Adenosine A 2A receptors are highly enriched in the basal ganglia system. They are predominantly expressed in enkephalin-expressing GABAergic striatopallidal neurons and therefore are highly relevant to the function of the indirect efferent pathway of the basal ganglia system. In these GABAergic enkephalinergic neurons, the A 2A receptor tightly interacts structurally and functionally with the dopamine D 2 receptor. Both by forming receptor heteromers and by targeting common intracellular signaling cascades, A 2A and D 2 receptors exhibit reciprocal antagonistic interactions that are central to the function of the indirect pathway and hence to basal ganglia control of movement, motor learning, motivation and reward. Consequently, this A 2A/D 2 receptors antagonistic interaction is also central to basal ganglia dysfunction in Parkinson's disease. However, recent evidence demonstrates that, in addition to this post-synaptic site of action, striatal A 2A receptors are also expressed and have physiological relevance on pre-synaptic glutamatergic terminals of the cortico-limbic-striatal and thalamo-striatal pathways, where they form heteromeric receptor complexes with adenosine A 1 receptors.
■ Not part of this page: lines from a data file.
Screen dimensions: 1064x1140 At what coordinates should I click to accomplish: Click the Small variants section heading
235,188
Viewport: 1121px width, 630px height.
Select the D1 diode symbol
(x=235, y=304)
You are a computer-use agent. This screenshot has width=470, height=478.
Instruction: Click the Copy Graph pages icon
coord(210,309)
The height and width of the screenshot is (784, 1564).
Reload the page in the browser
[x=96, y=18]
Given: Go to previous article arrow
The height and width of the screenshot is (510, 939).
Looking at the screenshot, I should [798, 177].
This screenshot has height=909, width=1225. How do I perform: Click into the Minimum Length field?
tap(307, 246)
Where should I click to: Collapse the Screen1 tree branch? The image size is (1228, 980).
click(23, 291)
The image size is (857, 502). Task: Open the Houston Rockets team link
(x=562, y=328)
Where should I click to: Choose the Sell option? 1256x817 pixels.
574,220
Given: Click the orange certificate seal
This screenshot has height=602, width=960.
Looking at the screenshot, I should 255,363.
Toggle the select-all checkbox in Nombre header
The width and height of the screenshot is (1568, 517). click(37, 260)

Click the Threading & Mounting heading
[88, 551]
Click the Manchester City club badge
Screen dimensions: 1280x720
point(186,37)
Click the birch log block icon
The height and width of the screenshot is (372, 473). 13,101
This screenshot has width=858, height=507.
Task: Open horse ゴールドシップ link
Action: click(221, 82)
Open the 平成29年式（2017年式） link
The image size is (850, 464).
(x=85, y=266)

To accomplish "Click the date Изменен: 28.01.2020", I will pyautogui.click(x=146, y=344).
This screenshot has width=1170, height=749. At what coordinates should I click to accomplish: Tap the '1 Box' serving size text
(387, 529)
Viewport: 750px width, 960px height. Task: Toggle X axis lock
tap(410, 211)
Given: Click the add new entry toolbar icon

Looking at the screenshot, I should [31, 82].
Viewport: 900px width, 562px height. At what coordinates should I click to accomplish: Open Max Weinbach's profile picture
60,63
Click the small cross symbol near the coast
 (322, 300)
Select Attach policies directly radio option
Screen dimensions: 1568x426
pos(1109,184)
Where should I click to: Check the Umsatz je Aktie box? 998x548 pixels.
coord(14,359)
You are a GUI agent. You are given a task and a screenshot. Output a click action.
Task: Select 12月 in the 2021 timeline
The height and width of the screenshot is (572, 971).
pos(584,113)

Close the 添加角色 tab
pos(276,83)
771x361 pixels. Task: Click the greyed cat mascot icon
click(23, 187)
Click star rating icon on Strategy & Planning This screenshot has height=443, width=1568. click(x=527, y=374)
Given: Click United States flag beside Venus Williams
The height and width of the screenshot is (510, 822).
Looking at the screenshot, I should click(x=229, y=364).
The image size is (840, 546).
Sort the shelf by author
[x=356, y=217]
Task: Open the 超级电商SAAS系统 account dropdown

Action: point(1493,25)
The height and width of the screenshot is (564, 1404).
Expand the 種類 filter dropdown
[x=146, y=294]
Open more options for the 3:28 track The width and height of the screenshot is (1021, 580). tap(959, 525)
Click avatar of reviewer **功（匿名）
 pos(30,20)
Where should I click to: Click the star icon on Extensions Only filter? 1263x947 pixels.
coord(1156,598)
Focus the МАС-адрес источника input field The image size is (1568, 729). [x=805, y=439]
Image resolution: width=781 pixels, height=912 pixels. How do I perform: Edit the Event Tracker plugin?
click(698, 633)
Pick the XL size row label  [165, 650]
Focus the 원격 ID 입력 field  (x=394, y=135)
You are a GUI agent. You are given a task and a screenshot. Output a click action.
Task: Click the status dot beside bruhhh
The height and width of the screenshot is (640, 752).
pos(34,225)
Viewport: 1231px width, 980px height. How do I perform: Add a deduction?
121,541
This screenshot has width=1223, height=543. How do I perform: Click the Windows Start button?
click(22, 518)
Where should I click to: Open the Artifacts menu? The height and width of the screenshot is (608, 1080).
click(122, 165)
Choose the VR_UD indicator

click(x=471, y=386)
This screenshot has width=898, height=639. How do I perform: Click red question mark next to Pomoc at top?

Therefore, A 2A receptors play an important fine-tuning role, boosting the efficiency of glutamatergic information flow in the indirect pathway by exerting control, either pre- and/or post-synaptically, over other key modulators of glutamatergic synapses, including D 2 receptors, group I metabotropic mGlu 5 glutamate receptors and cannabinoid CB 1 receptors, and by triggering the cAMP-protein kinase A signaling cascade.